**Goal of the exercise:** Turn the lines below into a numbered list, dropping any blank lines.

Exercise data below:

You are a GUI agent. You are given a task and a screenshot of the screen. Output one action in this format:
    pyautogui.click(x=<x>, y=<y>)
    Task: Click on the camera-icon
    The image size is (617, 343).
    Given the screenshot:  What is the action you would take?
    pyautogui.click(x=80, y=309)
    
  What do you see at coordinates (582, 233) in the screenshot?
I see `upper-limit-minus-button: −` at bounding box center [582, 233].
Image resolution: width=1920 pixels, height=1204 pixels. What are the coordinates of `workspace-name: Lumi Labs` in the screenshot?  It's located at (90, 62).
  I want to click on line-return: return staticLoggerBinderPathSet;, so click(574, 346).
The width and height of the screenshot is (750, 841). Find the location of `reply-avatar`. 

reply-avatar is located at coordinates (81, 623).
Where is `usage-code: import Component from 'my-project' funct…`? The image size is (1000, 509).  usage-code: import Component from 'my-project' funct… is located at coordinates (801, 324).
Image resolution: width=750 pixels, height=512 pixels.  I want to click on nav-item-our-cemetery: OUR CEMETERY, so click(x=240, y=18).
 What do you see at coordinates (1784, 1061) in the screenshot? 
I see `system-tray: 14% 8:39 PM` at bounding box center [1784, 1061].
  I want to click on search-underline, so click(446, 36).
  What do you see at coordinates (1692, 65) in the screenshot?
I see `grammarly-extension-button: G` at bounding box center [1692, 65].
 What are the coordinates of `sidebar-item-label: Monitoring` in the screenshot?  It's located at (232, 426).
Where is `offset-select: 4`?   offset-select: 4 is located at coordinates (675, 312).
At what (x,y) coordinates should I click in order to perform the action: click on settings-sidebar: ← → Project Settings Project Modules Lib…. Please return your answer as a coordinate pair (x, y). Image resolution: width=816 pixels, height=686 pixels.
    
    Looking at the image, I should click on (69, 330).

End of Exercise data.

**Task result:**
1. You are a GUI agent. You are given a task and a screenshot of the screen. Output one action in this format:
2.     pyautogui.click(x=<x>, y=<y>)
3.     Task: Click on the camera-icon
4.     The image size is (617, 343).
5.     Given the screenshot:  What is the action you would take?
6.     pyautogui.click(x=80, y=309)
7.   What do you see at coordinates (582, 233) in the screenshot?
8. I see `upper-limit-minus-button: −` at bounding box center [582, 233].
9. Image resolution: width=1920 pixels, height=1204 pixels. What are the coordinates of `workspace-name: Lumi Labs` in the screenshot?  It's located at (90, 62).
10.   I want to click on line-return: return staticLoggerBinderPathSet;, so click(574, 346).
11. The width and height of the screenshot is (750, 841). Find the location of `reply-avatar`. 
12. reply-avatar is located at coordinates (81, 623).
13. Where is `usage-code: import Component from 'my-project' funct…`? The image size is (1000, 509).  usage-code: import Component from 'my-project' funct… is located at coordinates (801, 324).
14. Image resolution: width=750 pixels, height=512 pixels.  I want to click on nav-item-our-cemetery: OUR CEMETERY, so click(x=240, y=18).
15.  What do you see at coordinates (1784, 1061) in the screenshot? 
16. I see `system-tray: 14% 8:39 PM` at bounding box center [1784, 1061].
17.   I want to click on search-underline, so click(446, 36).
18.   What do you see at coordinates (1692, 65) in the screenshot?
19. I see `grammarly-extension-button: G` at bounding box center [1692, 65].
20.  What are the coordinates of `sidebar-item-label: Monitoring` in the screenshot?  It's located at (232, 426).
21. Where is `offset-select: 4`?   offset-select: 4 is located at coordinates (675, 312).
22. At what (x,y) coordinates should I click in order to perform the action: click on settings-sidebar: ← → Project Settings Project Modules Lib…. Please return your answer as a coordinate pair (x, y). Image resolution: width=816 pixels, height=686 pixels.
23.     Looking at the image, I should click on (69, 330).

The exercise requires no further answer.